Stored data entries
--- START ---

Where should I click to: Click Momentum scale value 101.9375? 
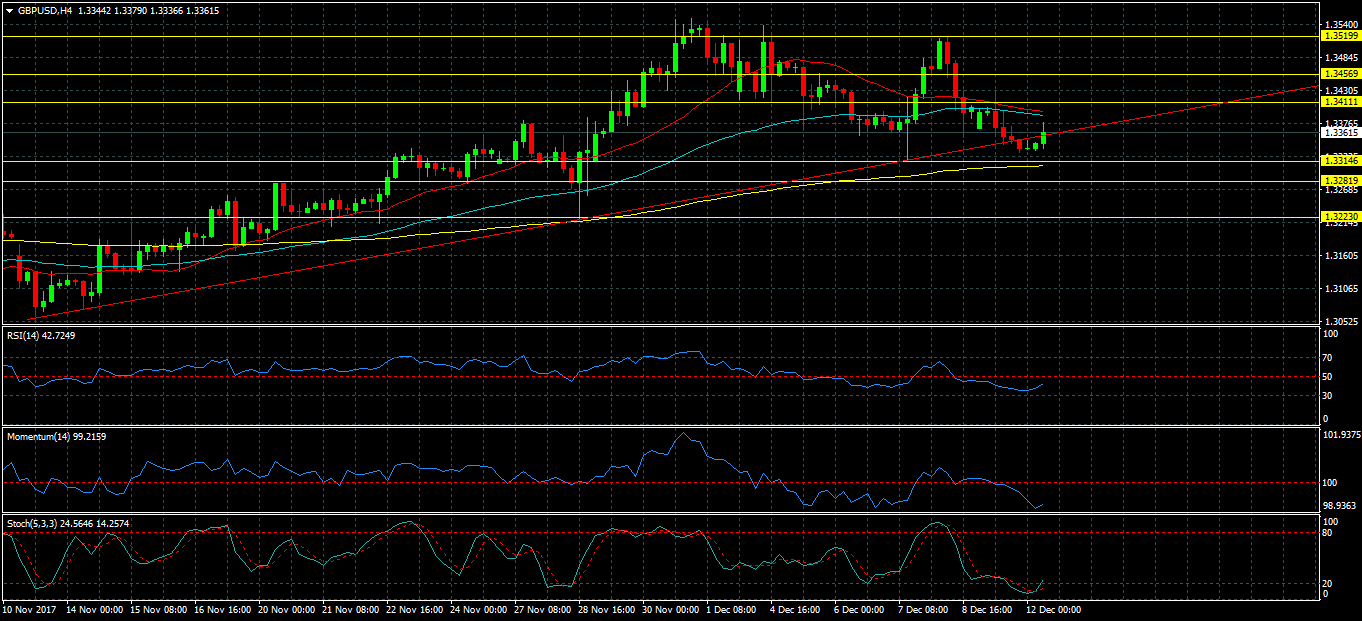coord(1341,435)
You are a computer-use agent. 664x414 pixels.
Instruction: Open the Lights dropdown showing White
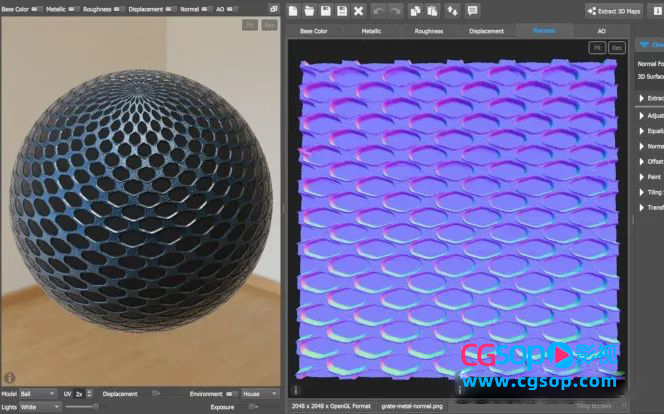[x=40, y=407]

--- END ---

__Exercise goal__:
Transcribe all of the entries word for word, but skip any pictures they contain.

__Answer box__:
Where should I click to: Click Momentum scale value 101.9375? 
coord(1341,435)
You are a computer-use agent. 664x414 pixels.
Instruction: Open the Lights dropdown showing White
[x=40, y=407]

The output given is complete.